Thaa: Auch hier sind die Bürger wieder aktiver geworden, es gibt ein starkes Interesse an politischen Problemen.  Das kann man in Trier gut an den Protesten zum Erhalt des Theaters oder den Ereignissen rund um den geplanten Bau des Einkaufszentrums sehen. Es zeichnet sich ja ab, dass nicht nur betroffene Einzelhändler, sondern ein großer Teil der Bevölkerung nicht recht einsieht, wozu das gut sein soll.
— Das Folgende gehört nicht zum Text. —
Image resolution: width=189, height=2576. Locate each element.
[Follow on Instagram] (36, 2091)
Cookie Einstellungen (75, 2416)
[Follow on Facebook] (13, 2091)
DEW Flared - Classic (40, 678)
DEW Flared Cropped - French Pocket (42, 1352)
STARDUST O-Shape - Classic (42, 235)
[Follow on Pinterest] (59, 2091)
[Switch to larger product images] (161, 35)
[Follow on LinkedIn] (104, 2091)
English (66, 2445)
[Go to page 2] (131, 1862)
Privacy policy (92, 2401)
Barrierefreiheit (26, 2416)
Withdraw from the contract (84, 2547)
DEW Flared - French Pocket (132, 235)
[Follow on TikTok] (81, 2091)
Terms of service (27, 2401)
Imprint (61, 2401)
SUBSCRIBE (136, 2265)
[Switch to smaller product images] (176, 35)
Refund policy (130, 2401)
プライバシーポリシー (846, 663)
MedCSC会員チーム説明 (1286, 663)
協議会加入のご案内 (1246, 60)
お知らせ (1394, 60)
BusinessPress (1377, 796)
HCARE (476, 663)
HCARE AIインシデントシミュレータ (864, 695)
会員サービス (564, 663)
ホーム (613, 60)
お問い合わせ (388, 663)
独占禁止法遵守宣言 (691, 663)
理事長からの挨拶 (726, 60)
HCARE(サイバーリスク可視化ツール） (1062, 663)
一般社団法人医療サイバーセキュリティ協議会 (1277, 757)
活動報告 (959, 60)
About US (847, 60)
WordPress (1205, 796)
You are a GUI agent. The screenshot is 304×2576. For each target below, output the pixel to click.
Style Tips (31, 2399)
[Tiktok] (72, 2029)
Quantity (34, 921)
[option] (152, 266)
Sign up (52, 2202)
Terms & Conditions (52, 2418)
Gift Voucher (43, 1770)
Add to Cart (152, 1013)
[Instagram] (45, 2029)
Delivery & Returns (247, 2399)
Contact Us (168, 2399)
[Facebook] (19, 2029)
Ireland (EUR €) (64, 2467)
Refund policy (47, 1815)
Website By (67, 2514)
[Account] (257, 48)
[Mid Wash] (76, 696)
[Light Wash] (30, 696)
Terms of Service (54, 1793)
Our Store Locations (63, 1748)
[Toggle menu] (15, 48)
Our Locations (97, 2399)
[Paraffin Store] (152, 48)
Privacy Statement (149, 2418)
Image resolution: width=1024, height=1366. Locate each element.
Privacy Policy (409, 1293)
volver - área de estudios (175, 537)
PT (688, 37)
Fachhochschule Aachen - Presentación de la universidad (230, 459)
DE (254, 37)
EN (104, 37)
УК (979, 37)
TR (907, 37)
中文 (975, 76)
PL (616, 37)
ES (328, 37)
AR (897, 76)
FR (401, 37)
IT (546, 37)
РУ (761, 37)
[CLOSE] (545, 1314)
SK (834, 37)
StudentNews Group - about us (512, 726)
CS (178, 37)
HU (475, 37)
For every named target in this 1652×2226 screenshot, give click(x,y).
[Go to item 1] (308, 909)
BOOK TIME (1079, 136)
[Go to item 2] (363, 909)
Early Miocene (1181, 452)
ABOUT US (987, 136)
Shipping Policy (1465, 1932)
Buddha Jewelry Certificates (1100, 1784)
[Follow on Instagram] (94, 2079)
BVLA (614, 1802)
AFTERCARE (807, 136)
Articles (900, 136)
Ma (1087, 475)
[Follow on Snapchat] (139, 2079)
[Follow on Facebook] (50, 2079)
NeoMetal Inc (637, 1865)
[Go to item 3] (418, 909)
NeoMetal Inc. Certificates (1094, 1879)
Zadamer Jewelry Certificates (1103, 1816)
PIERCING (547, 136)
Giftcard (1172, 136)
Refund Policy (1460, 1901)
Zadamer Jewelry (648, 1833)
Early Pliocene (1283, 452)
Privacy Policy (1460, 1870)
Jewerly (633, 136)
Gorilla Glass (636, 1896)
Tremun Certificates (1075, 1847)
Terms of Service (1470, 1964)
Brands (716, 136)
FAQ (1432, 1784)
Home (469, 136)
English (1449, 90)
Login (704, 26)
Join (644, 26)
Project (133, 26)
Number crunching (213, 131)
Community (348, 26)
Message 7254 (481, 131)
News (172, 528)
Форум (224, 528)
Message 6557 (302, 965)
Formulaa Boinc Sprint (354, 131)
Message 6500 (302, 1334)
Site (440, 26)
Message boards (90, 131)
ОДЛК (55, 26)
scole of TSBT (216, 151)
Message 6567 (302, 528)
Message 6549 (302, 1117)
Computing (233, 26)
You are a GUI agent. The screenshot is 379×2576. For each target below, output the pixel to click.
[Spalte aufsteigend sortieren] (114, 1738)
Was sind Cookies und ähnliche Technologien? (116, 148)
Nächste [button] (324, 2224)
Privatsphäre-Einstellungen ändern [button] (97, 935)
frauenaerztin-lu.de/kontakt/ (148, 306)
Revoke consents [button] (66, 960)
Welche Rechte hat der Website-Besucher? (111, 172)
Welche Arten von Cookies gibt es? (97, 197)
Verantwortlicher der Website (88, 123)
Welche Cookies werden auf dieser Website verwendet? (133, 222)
Das stellt die simple wirtschaftliche Logik in Frage, nach der die Verwaltung sagt: Wir holen einen Großinvestor nach Trier und dafür erwarten wir Zustimmung oder gar Dankbarkeit. In einem abstrakten Sinne offenbart sich hier eine Parallele zu ‚Stuttgart 21‘, wo diese Art von Wachstumspolitik auf Widerstand stößt und die Bürger andere Kriterien in die Diskussion einbringen.

16vor: Wenn Sie möchten, können sie zum Abschluss unseres Gespräches noch eine Wunschprognose für die kommende Bundestagswahl abgeben.

Thaa: Was ich prognostiziere, ist nicht das, was ich mir wünsche (lacht). Ich hoffe, dass es gelingt, Merkel noch stärker politisch zu stellen. Aktuell klappt das ja im Rahmen des Abhörskandals, doch wünschenswert für den Wahlkampf wäre ein stärkerer Bezug zur grundsätzlichen Europa- und Wirtschaftspolitik. Das könnte dazu führen, dass die SPD einige Prozentpunkte zulegt, aber ich bin skeptisch, ob es für Rot-Grün reicht. Rechnerisch wäre eine rot-rot-grüne Koalition eher denkbar, politisch halte ich sie aufgrund des Widerstands in der SPD für sehr unwahrscheinlich.